1. Velasco R, Zharkikh A, Troggio M, Cartwright DA, Cestaro A, et al. (2007) A High Quality Draft Consensus Sequence of the Genome of a Heterozygous Grapevine Variety. PLoS ONE 2: e1326.

2. Chen N (2002) Using RepeatMasker to Identify Repetitive Elements in Genomic Sequences: John Wiley & Sons, Inc.

3. Jurka J, Kapitonov VV, Pavlicek A, Klonowski P, Kohany O, et al. (2005) Repbase Update, a database of eukaryotic repetitive elements. Cytogenetic and Genome Research 110: 462-467.

4. Jurka J, Kapitonov VV, Pavlicek A, Klonowski P, Kohany O, et al. (2000) Repbase Update: a database and an electronic journal of repetitive elements. Trends Genet 9: 418-420.

5. Altschul SF, Gish W, Miller W, Myers EW, Lipman DJ (1990) Basic local alignment search tool. J Mol Biol 215: 403 - 410.

6. Labra M, Imazio S, Grassi F, Rossoni M, Sala F (2004) Vine-1 retrotransposon-based sequence-specific amplified polymorphism for Vitis vinifera L. genotyping. Plant Breeding 123: 180-185.

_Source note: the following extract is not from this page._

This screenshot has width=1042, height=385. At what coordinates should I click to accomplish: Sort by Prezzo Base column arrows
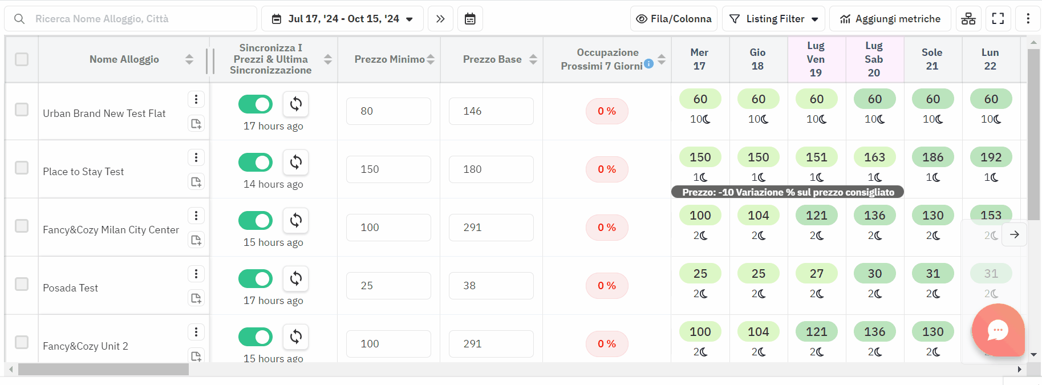pos(533,59)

7. Knox M, Moreau C, Lipscombe J, Baker D, Ellis N (2009) High-throughput retrotransposon-based fluorescent markers: improved information content and allele discrimination. Plant Methods.

8. Wegscheider E, Benjak A, Forneck A (2009) Clonal Variation in Pinot noir Revealed by S-SAP Involving Universal Retrotransposon-Based Sequences. Am J Enol Vitic 60: 104-109.